= Your task =
With the pictures left out, retype exactly the lines below starting at the line that contains "Click the ¥4,500 per ticket price" and ending at the line that contains "as unread with".

= Available data =
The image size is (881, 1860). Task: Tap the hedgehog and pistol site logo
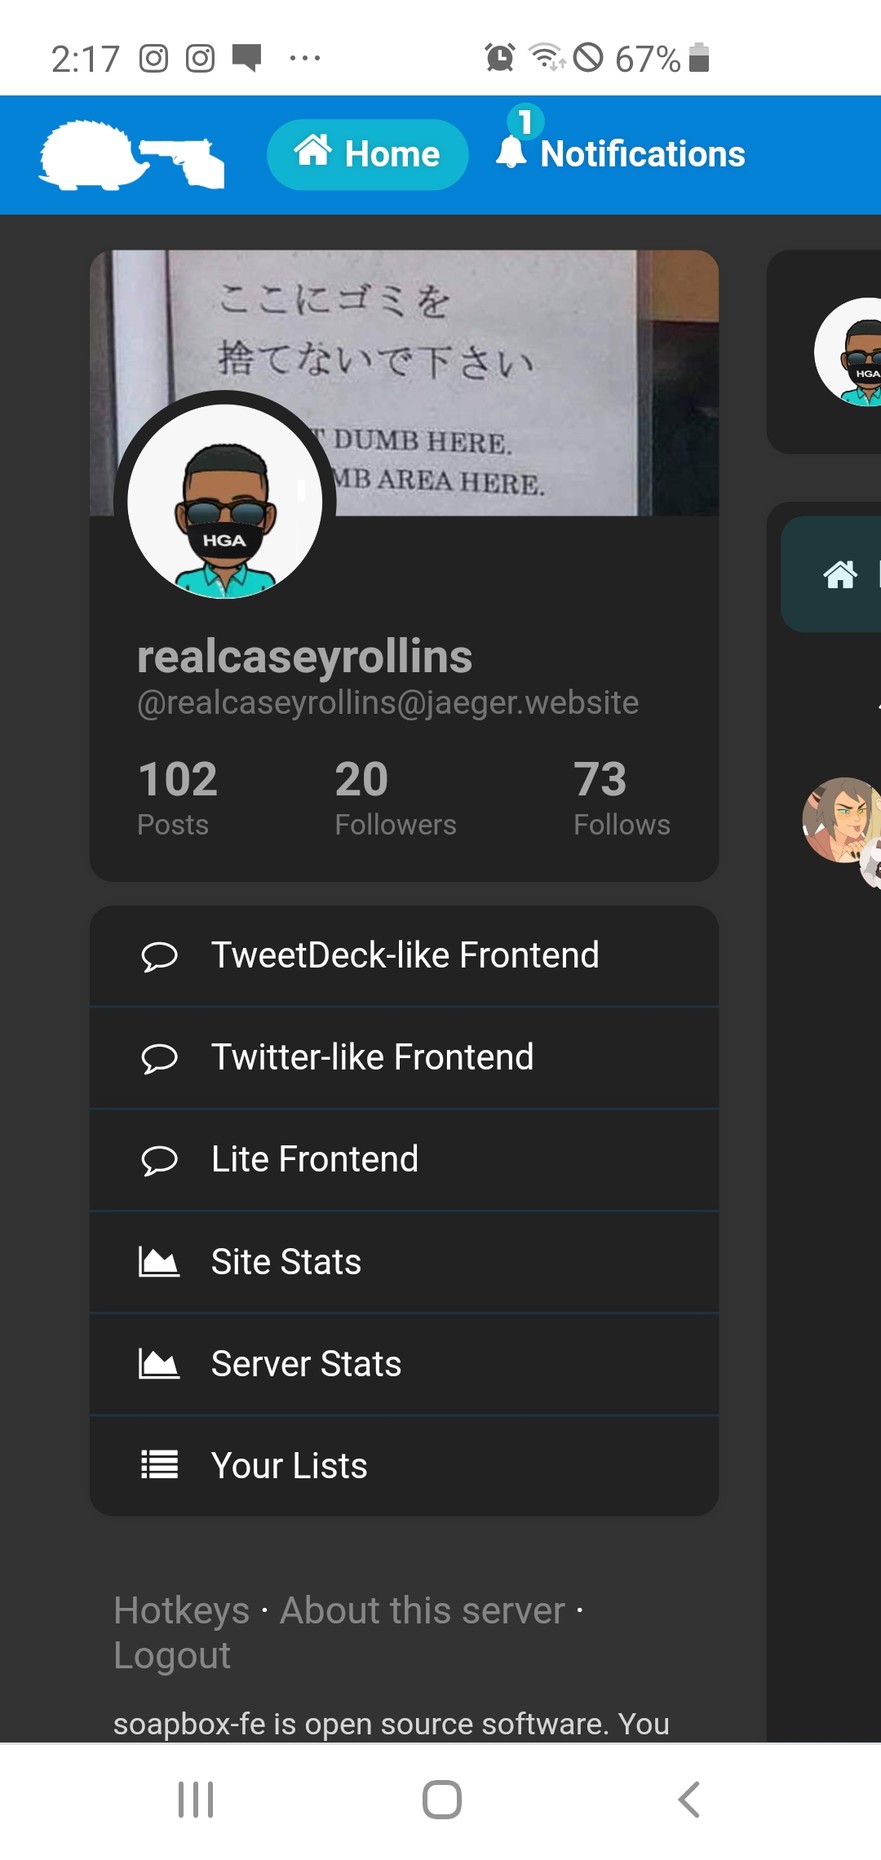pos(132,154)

==

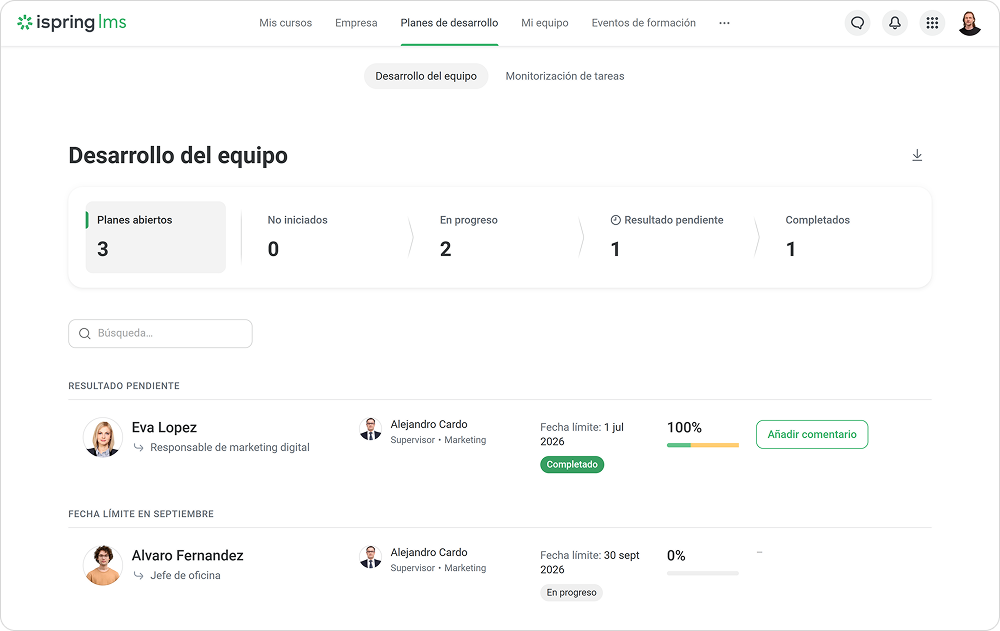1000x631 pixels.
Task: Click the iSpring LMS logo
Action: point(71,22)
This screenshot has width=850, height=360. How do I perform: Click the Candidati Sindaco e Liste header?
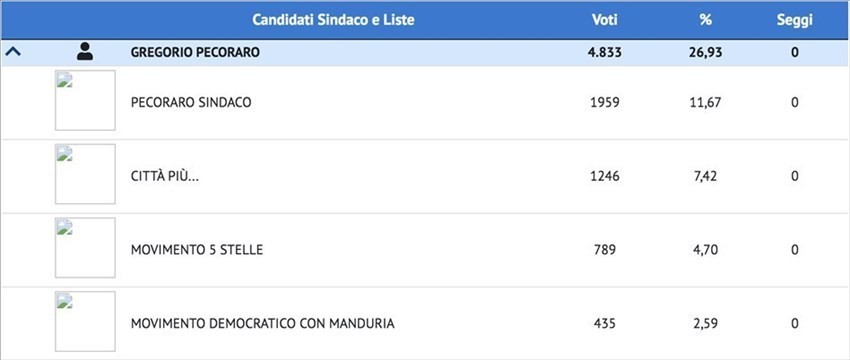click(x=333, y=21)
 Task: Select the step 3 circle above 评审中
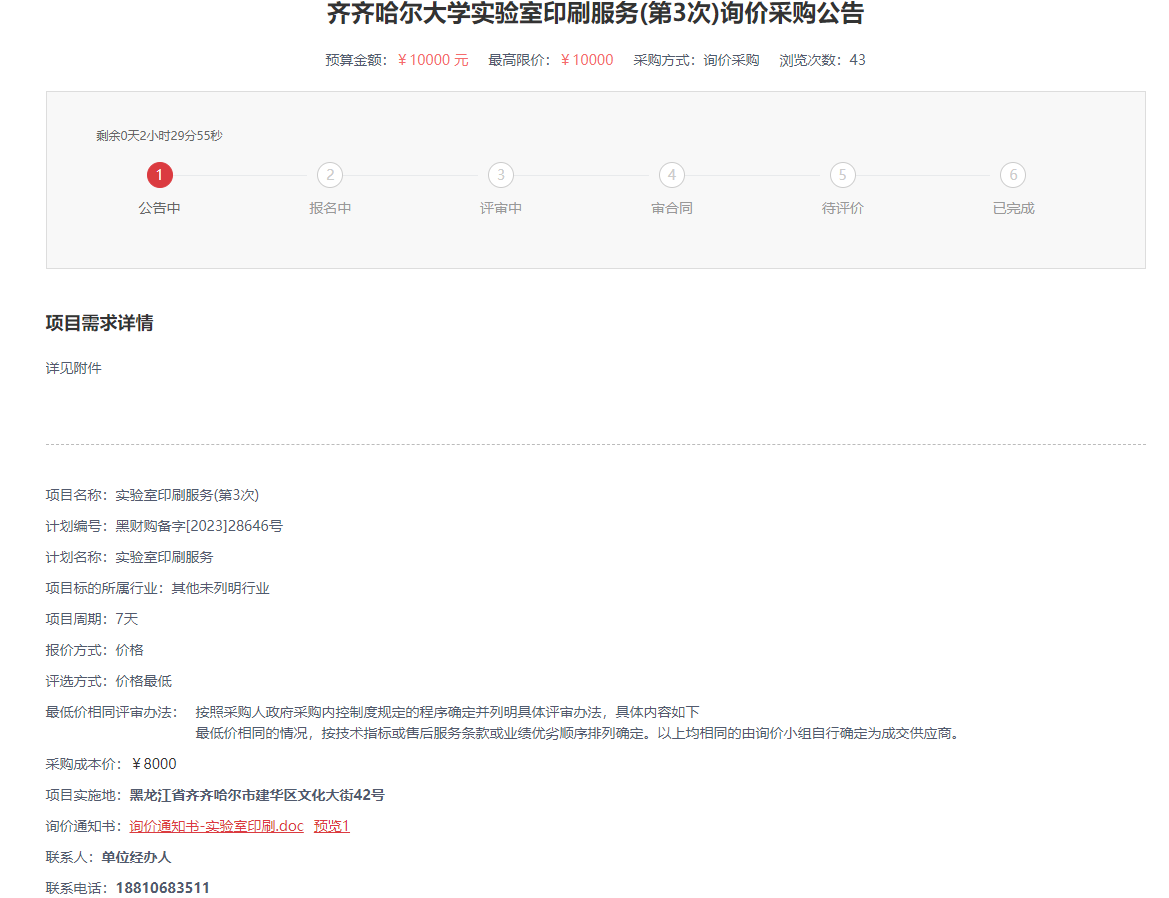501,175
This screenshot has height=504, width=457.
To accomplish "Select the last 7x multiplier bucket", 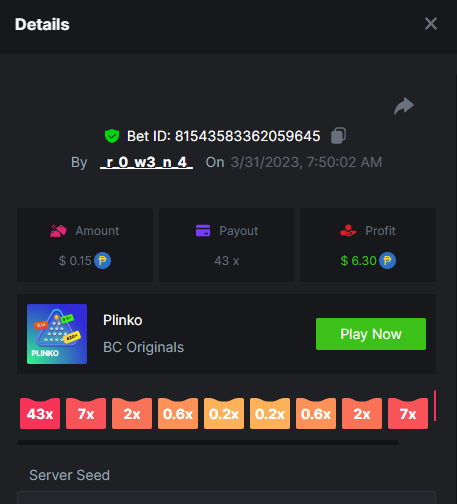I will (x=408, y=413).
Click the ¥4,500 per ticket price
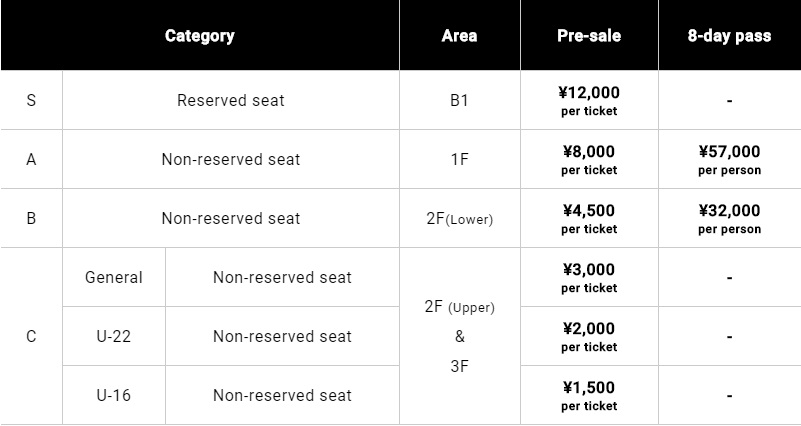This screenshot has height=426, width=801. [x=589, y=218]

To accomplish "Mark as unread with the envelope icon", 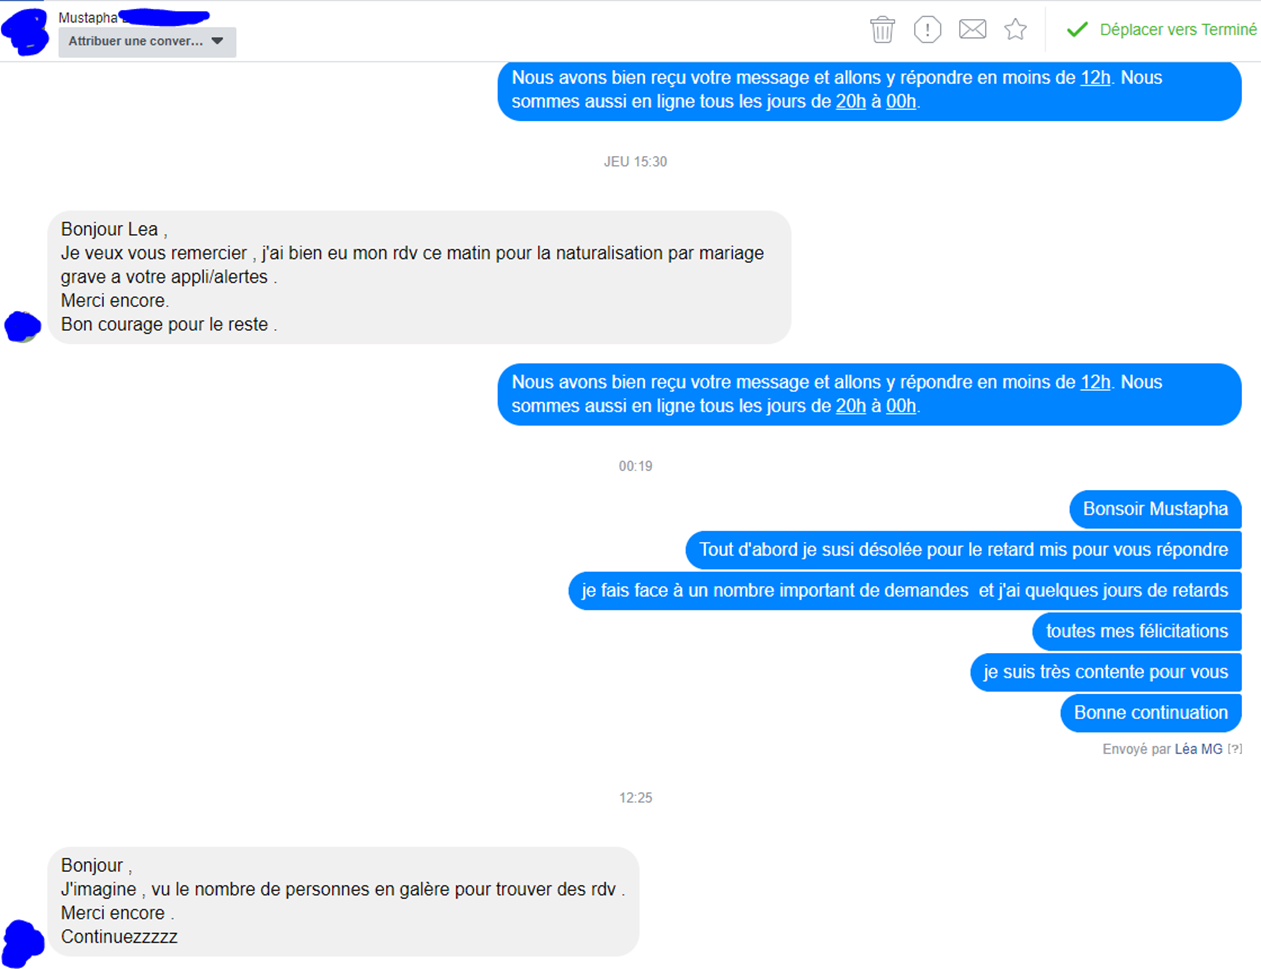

= Solved problem =
Click the ¥4,500 per ticket price
This screenshot has height=426, width=801. [x=589, y=218]

To accomplish "Mark as unread with the envelope icon", 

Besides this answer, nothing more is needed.